*** Exercise data ***

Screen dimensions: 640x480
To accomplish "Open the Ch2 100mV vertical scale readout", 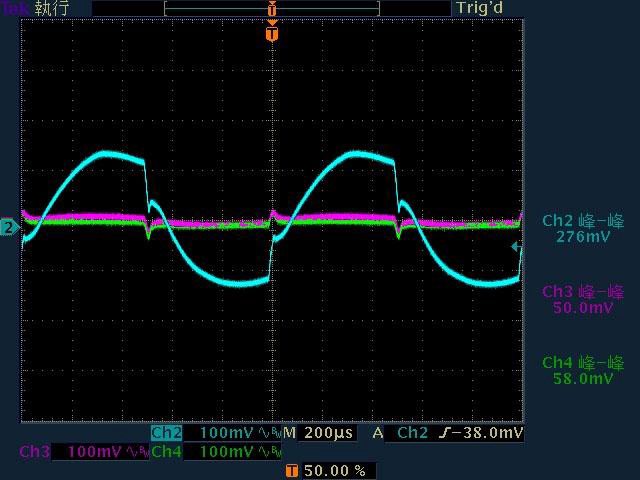I will [x=227, y=434].
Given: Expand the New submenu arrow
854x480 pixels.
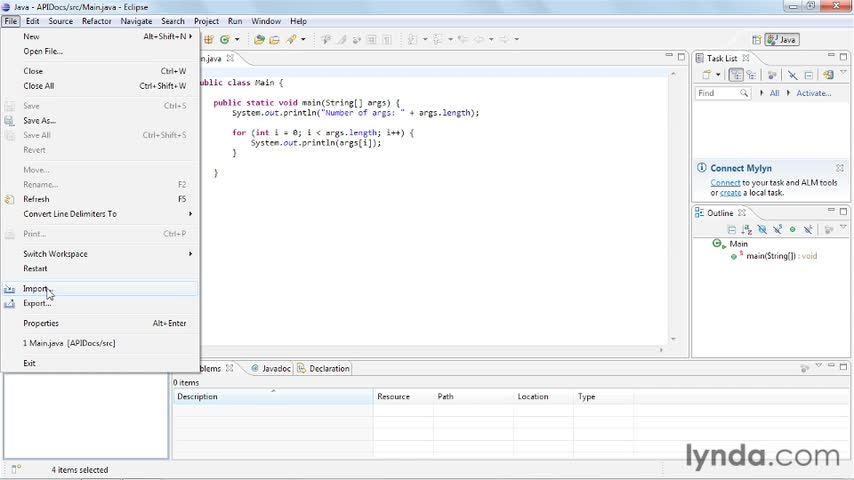Looking at the screenshot, I should [x=189, y=36].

*** End of Exercise data ***

Your objective. Restate the data exactly, though only from the line that contains "Given: Expand the New submenu arrow" through its last line, both ends included and with the pictures left out.

Reply to the exercise.
Given: Expand the New submenu arrow
854x480 pixels.
Looking at the screenshot, I should [x=189, y=36].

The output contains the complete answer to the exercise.